Start of Excerpt

Indirect valuation signals reflect positive business momentum and market positioning. Centric has completed strategic acquisitions, including The Mako Group in August 2023, demonstrating access to capital for growth investments and the financial capacity to integrate complementary capabilities. The firm received a $400,000 grant from Amazon Web Services in December 2022, indicating recognition from major technology partners and potential for enhanced service delivery capabilities. Government contracting capabilities are evidenced through its GSA Multiple Award Schedule contract (47QTCA20D0025) with maximum orders up to $500,000 per transaction, providing stable revenue opportunities from federal clients.
The company’s financial health is further supported by industry recognition and competitive positioning. Centric has maintained inclusion on Forbes’ Best Management Consulting Firms in America for 8 consecutive years, which correlates with sustained client satisfaction and market credibility that supports revenue generation. The firm’s recognition on Inc. Magazine’s 5000 fastest-growing companies list eight times, including hall of fame status, demonstrates consistent financial performance and growth metrics that meet rigorous qualification standards. Recent technological investments in AI augmented development services that deliver 30-50 percent cost savings and 50-80 percent faster timelines for clients suggest strong profit margins and competitive differentiation that support pricing power.
6) Market Position
Centric Consulting, LLC operates as a mid-tier management consulting firm with established market positioning in the digital transformation, AI strategy, and Microsoft technology consulting segments. The firm competes directly with companies including Slalom Consulting, West Monroe Partners, Ernst & Young, Deloitte US, and Accenture, while maintaining distinctive competitive advantages through specialized expertise and service delivery approaches. Centric ranks first among its competitors on Comparably with a 95 out of 100 CEO score, demonstrating strong internal leadership perception that translates to market credibility.
The company has established significant market presence through strategic technology partnerships that provide competitive differentiation. As a Microsoft Managed Partner, Centric holds all six Solutions Partner Designations and advanced specializations in Azure Analytics, Data Warehouse Migration, Adoption and Change Management, Dynamics Sales, and Azure Virtual Desktop. This Microsoft partnership status positions Centric among fewer than 1 percent of U.S. Microsoft partners, providing exclusive access to cutting-edge innovations and advanced resources that enhance client service capabilities. The firm’s 15-year partnership history with Microsoft demonstrates sustained market positioning in enterprise technology consulting.
Centric’s competitive positioning leverages proprietary technology frameworks that deliver measurable client outcomes. The company’s AI Augmented Development Services achieve 30-50 percent cost savings, 50-80 percent faster timelines, and 10-20x productivity gains compared to traditional development approaches. This proprietary framework for legacy system modernization addresses critical market demands as organizations struggle with complex, undocumented legacy systems that create barriers to digital transformation. The firm’s agentic AI and human expertise combination provides competitive advantages in application modernization markets where most automation tools fail to understand existing system architectures.

End of Excerpt
Start of Raw data

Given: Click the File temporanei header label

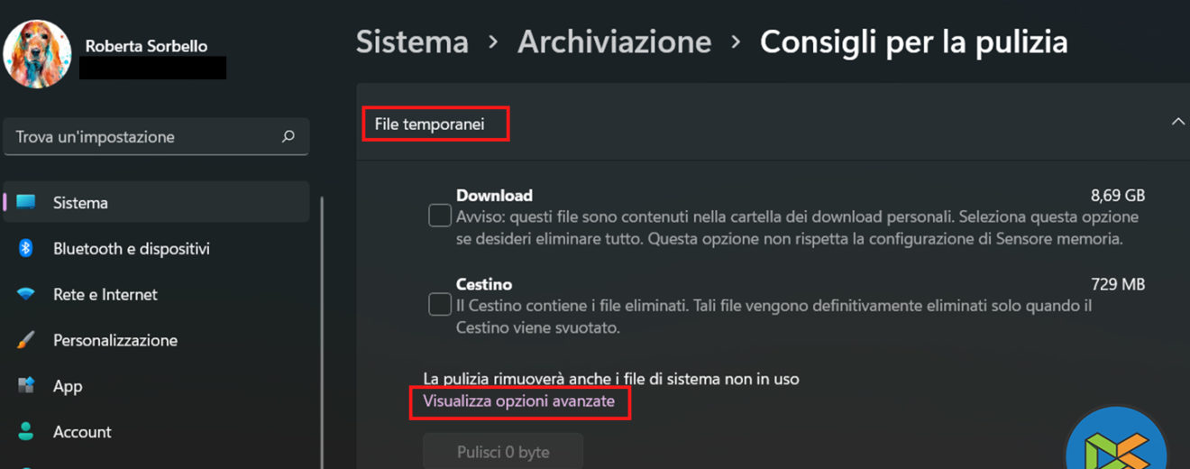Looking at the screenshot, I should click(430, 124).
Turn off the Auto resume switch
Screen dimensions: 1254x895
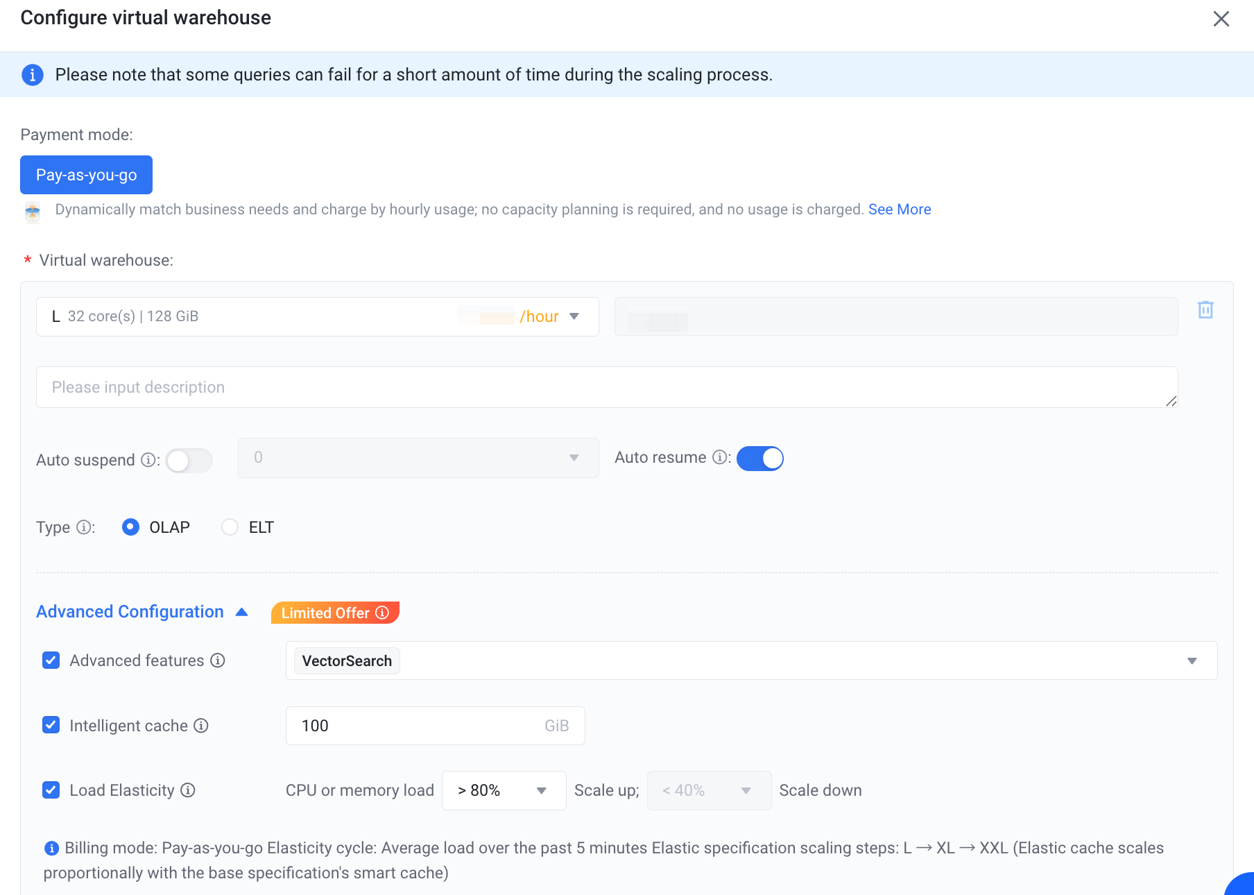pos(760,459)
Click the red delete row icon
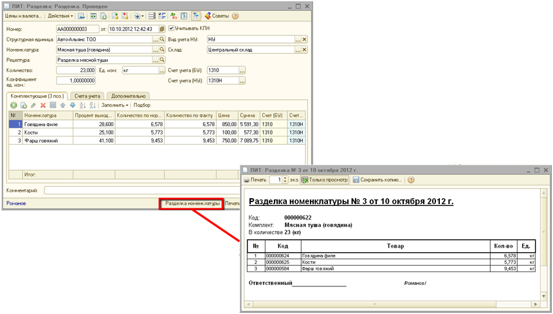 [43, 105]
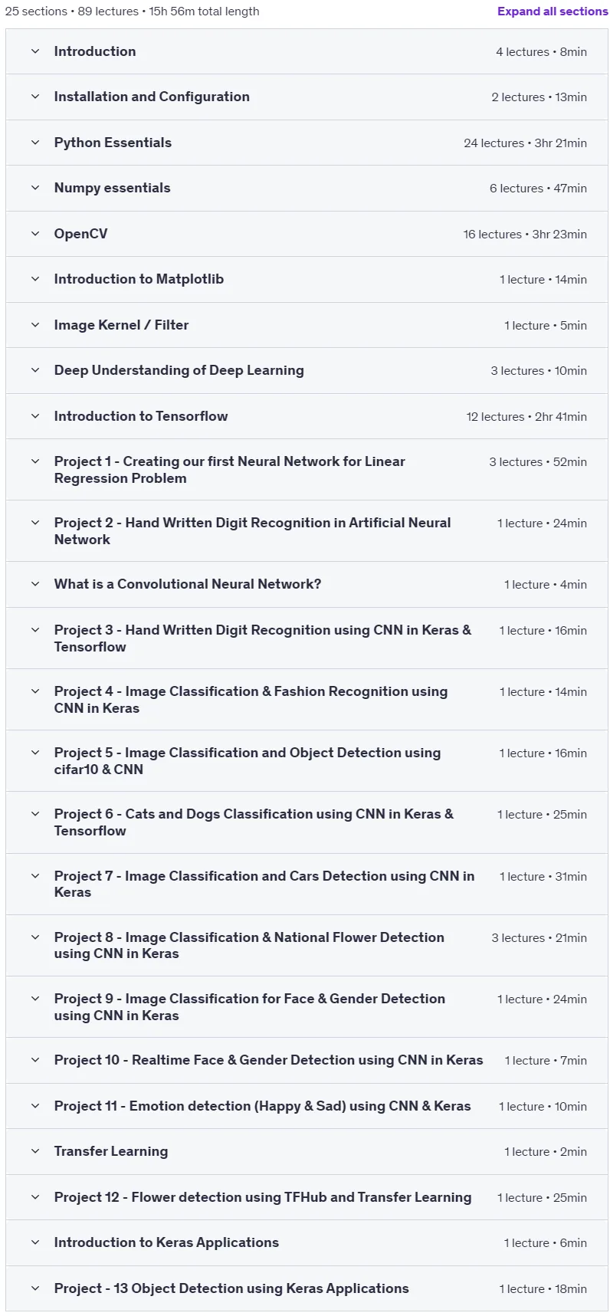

End of Raw data

[Exercise]
Retype the passage from the Centric Consulting excerpt, starting at "Centric’s competitive positioning" and ending at "existing system architectures.".

[Solution]
Centric’s competitive positioning leverages proprietary technology frameworks that deliver measurable client outcomes. The company’s AI Augmented Development Services achieve 30-50 percent cost savings, 50-80 percent faster timelines, and 10-20x productivity gains compared to traditional development approaches. This proprietary framework for legacy system modernization addresses critical market demands as organizations struggle with complex, undocumented legacy systems that create barriers to digital transformation. The firm’s agentic AI and human expertise combination provides competitive advantages in application modernization markets where most automation tools fail to understand existing system architectures.